Fortunato Bellonzi - Catalogo della mostra di Istanbul, Novembre 1983

Non conosco un ceramista altrettanto sapiente nel mestiere, che non tradisce perchè non snatura mai in un surrogato della pittura, ma lo considera semplicemente un “dipingere” con altro materiale, richiesto da un modo e mondo di visione che necessita proprio di quegli strumenti di lavoro e di quel preciso impegno artigiano sentito appunto come insostituibile perfezione tecnica ai fini espressivi.

Un così garbato e fine narratore di giardini, di paesi e di interni dove le figurine umane hanno poca o nessuna parte (se vi compaiono, minuscole, sono già assimilate per nascita all’ambiente; e si scoprono un istante dopo entro le varie movenze prospettiche, per piani ribaltati, dove le cose tutte si allineano più che realmente allontanarsi).

Domina dappertutto, nelle ceramiche del Ceccaroni, una fioritura composita di verzure e di strutture fiabesche sotto cieli di nitido smalto blu traversati a volte da cirri bianchi esilissimi, ma anche sostituiti da galassie festive di mille cerchiolini e punti lattescenti a guisa di un fuoco d’artificio espanso, che cada lento disegnando archi di cerchio.

L’impressione che promana da queste ceramiche è di sogno ad occhi aperti, di immagini di “paradisi deliziani”, di un “giardino” (quale in greco indica la parola “paradiso”) sospirato e cercato nelle origini stesse dell’innocenza dell’uomo: l’Eden come a suo modo lo raffigurò un pittore quattrocentesco in un Giudizio Universale di Loreto Aputrino, dove le anime bambine, piccole e nude, si vedono in atto di salire sugli alberi colmi di frutti splendidi e gustarne.

Il silenzio è la musica di queste immagini prestigiose del Ceccaroni, alle quali volendo trovare una referenza culturale spettano, come fonti probabili, le raffinatezze del più coltivato “gotico cortese”: i giardini d’amore, cantati dai poeti e illustrati dagli artisti, specie nelle miniature, fin dentro il XV° secolo, e consegnati con intatta freschezza all’estrema poesia cavalleresca dell’Ariosto e del Tasso: i giardini incantati di Alcina e di Armida, il cui inganno è però senza male.
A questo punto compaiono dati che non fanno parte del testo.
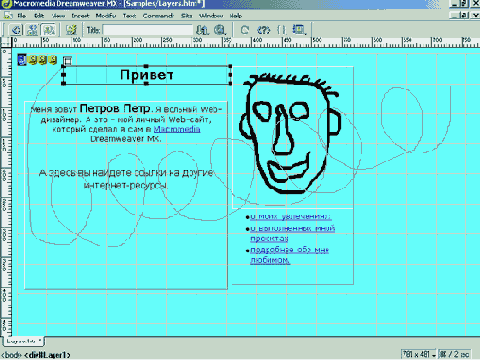Open the View Options toolbar menu
The height and width of the screenshot is (360, 480).
(x=299, y=30)
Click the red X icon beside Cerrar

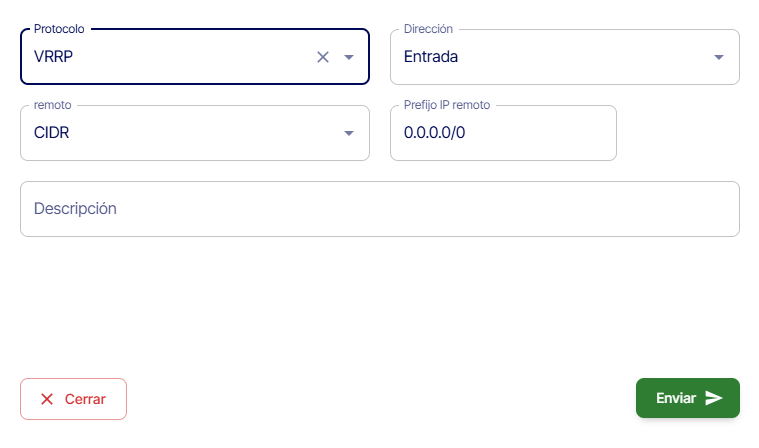point(47,399)
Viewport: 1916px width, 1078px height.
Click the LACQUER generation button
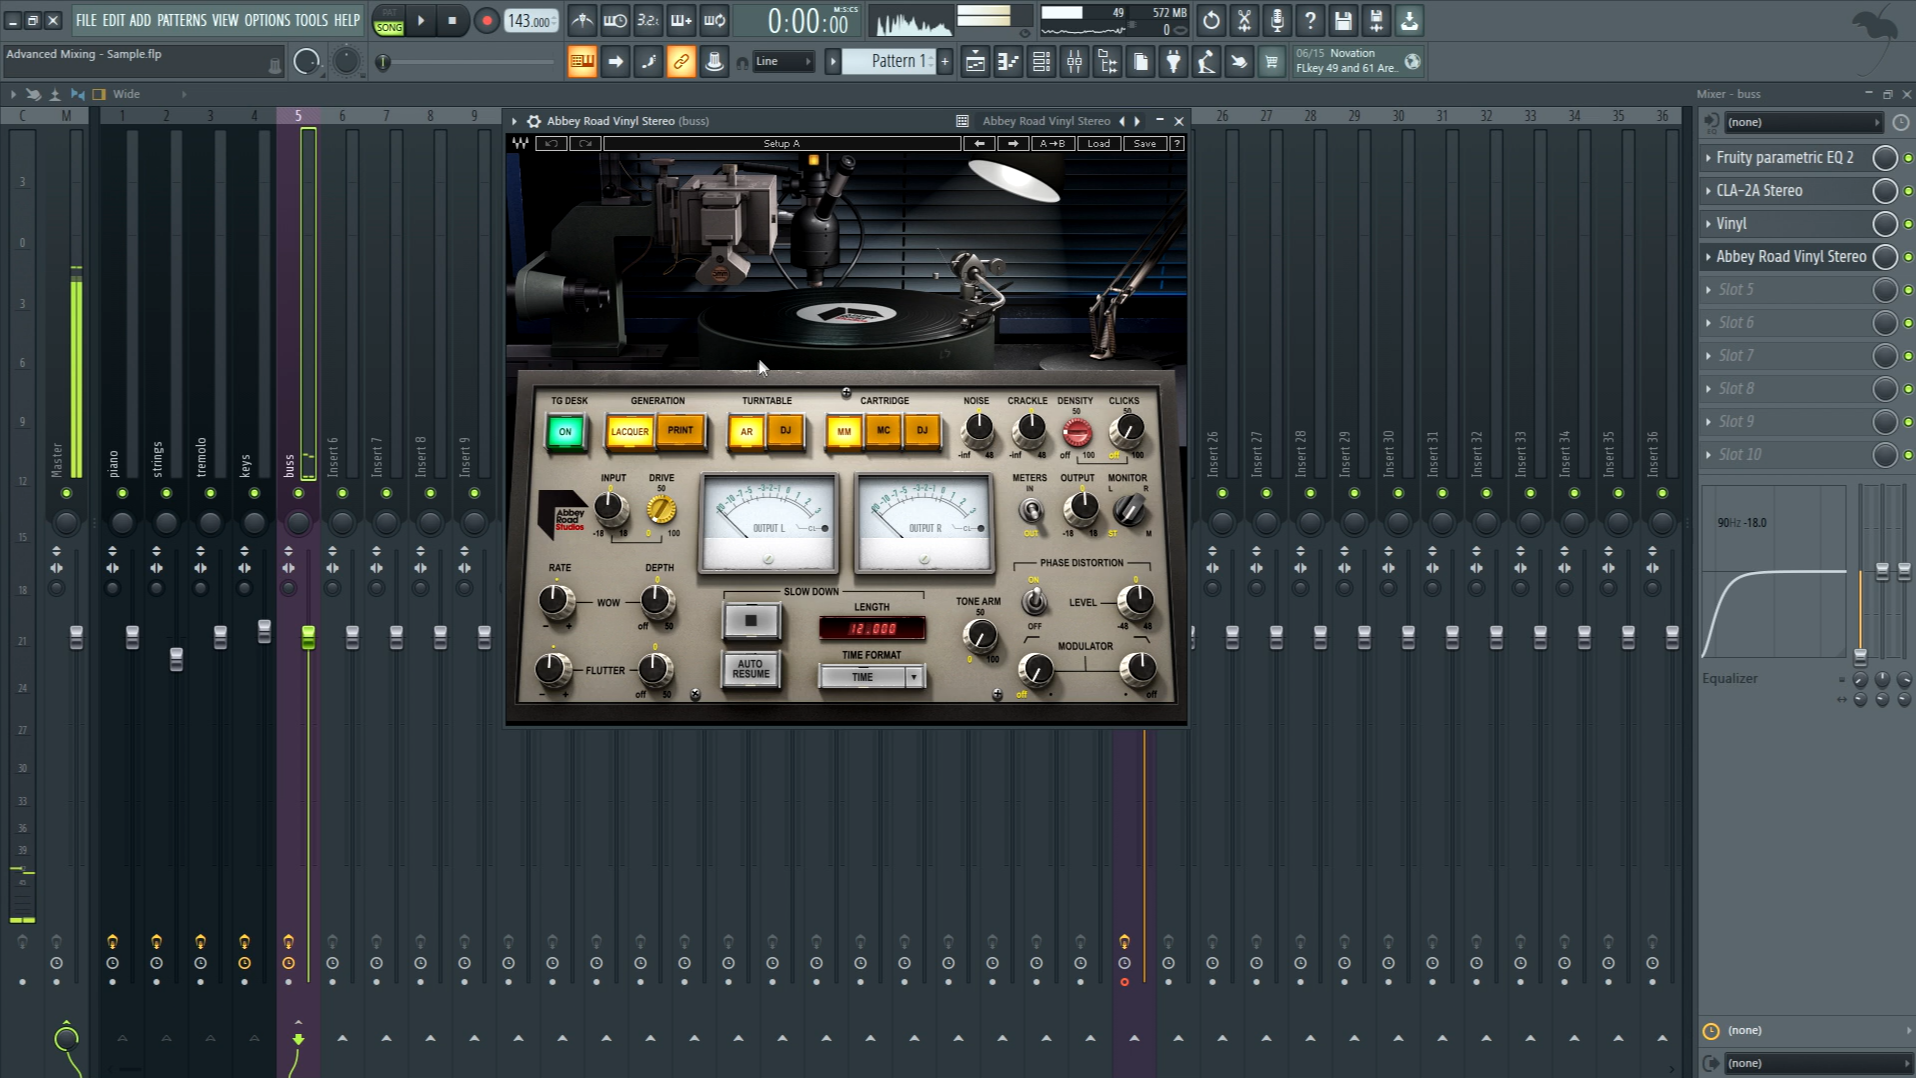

Su un tal mondo di stupori e di magie, dove il mito frequenta le strade avventurose di un Orlando e di un Rinaldo, e scatta nella sorpresa (aspettata) sospendendo le affannose cacce dell’amore e della guerra, si apre all’occhio del Ceccaroni novellatore: si schiude il sipario del suo teatro, i cui veli, sollevati sui tronchi (come in una delle ceramiche più affascinanti) ci consentono di ficcare lo sguardo sull’area vasta e varia di un’Arcadia nuova, che ha per unico evento il nostro bisogno di recuperare la misura dell’esistenza e la speranza di illusioni ulteriori nelle quali si inveri il nostro dubitoso, aspro cammino.